> _Task prompt_
From the line containing "You are a computer-use agent." through the last line of the records below, output every line exactly as it appears, but leave out the pictures.

> _Raw data_
^^^^

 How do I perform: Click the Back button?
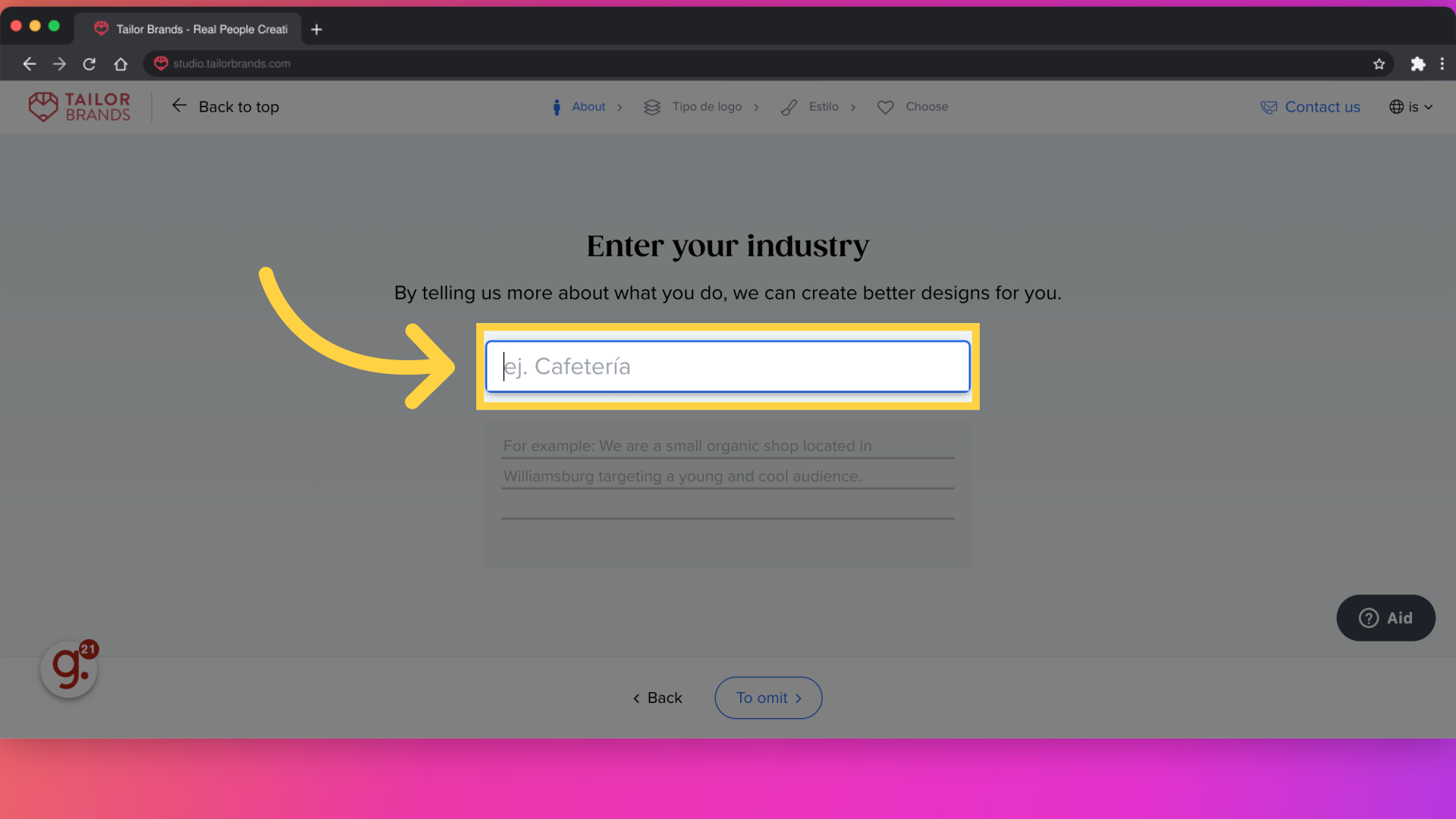[657, 698]
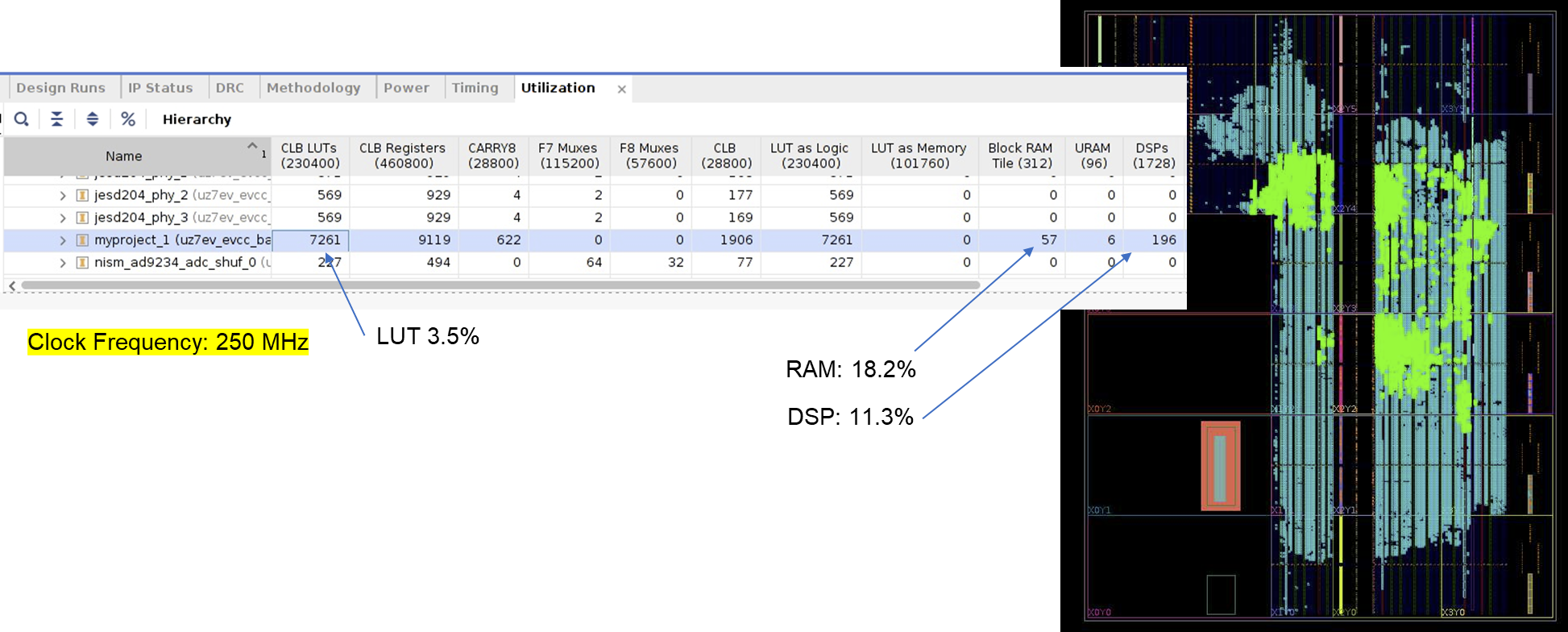The height and width of the screenshot is (632, 1568).
Task: Expand the jesd204_phy_3 hierarchy row
Action: [x=63, y=218]
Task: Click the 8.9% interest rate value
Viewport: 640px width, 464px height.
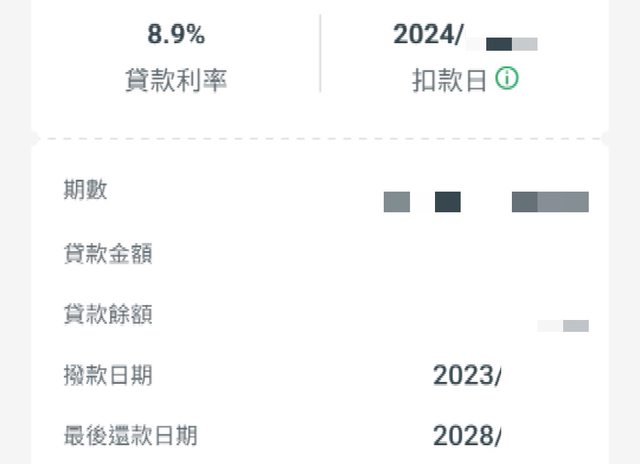Action: pyautogui.click(x=176, y=35)
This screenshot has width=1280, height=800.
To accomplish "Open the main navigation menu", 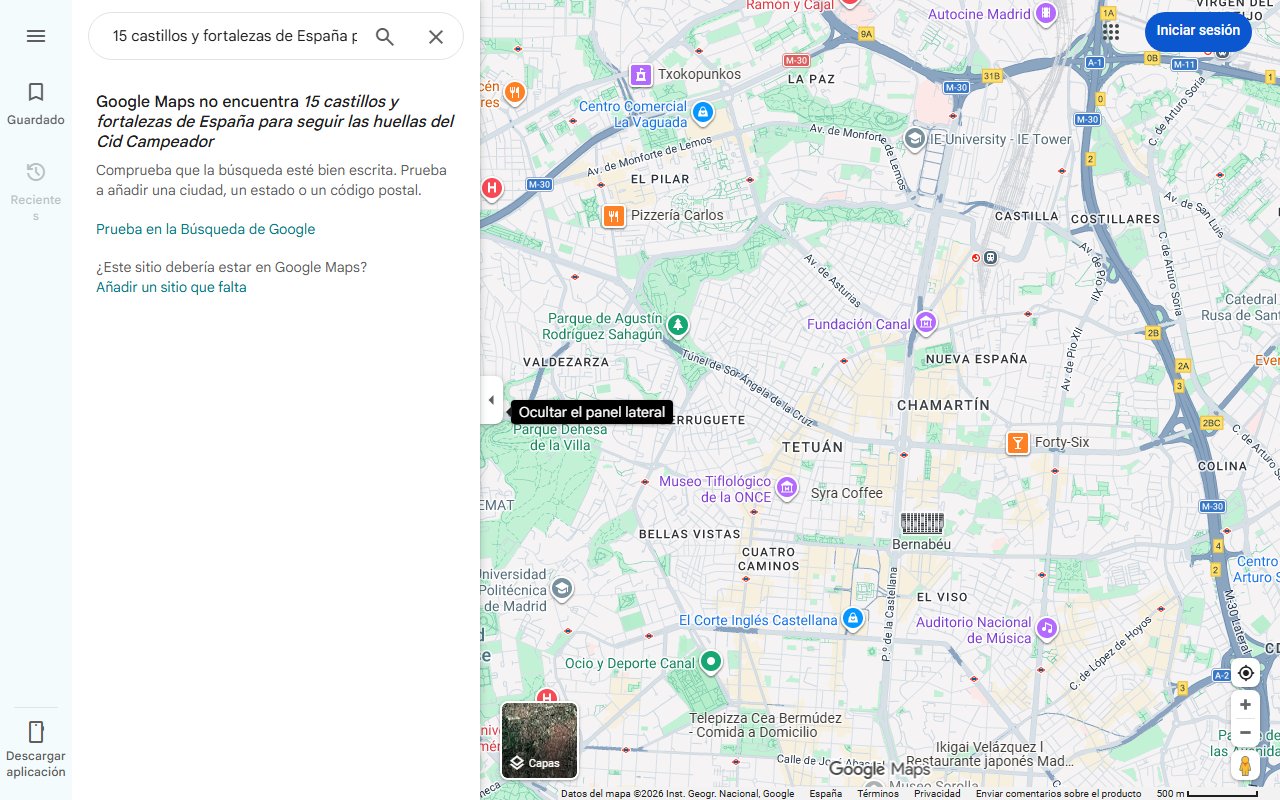I will coord(36,36).
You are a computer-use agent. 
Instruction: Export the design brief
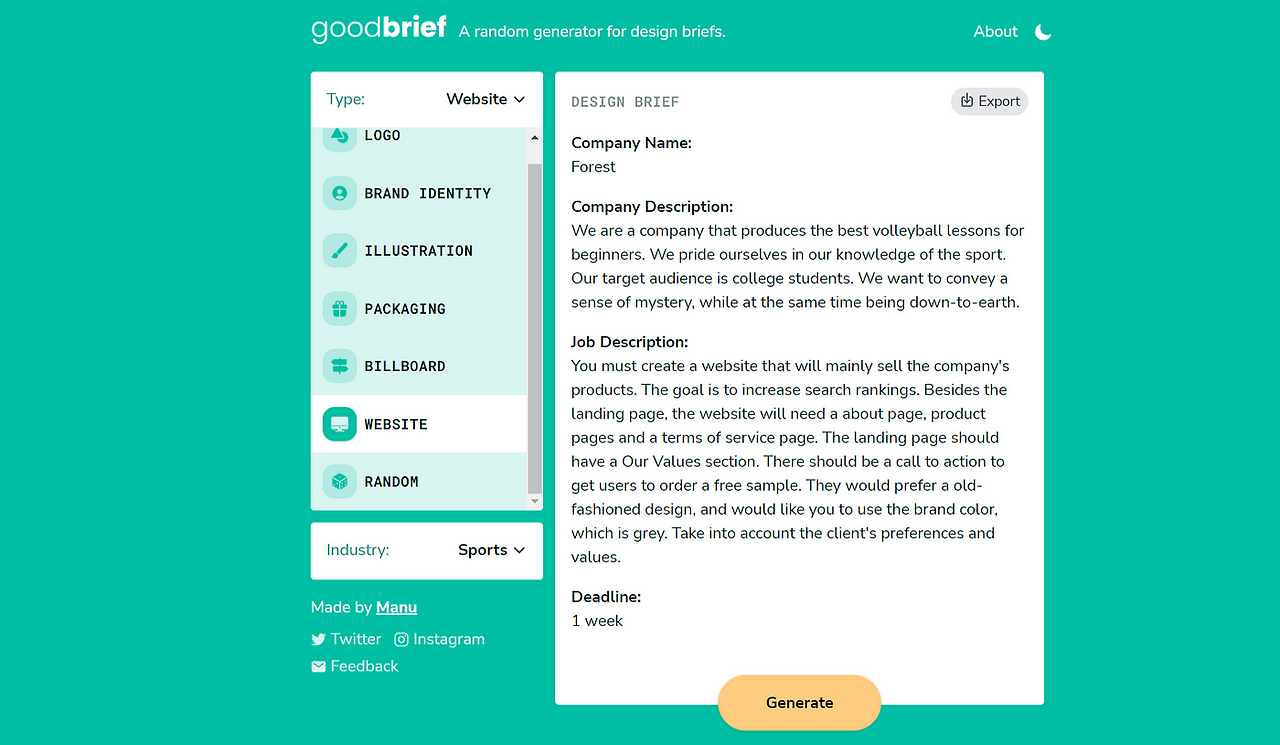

^^^^

> _Answer below_
You are a computer-use agent. 
Instruction: Export the design brief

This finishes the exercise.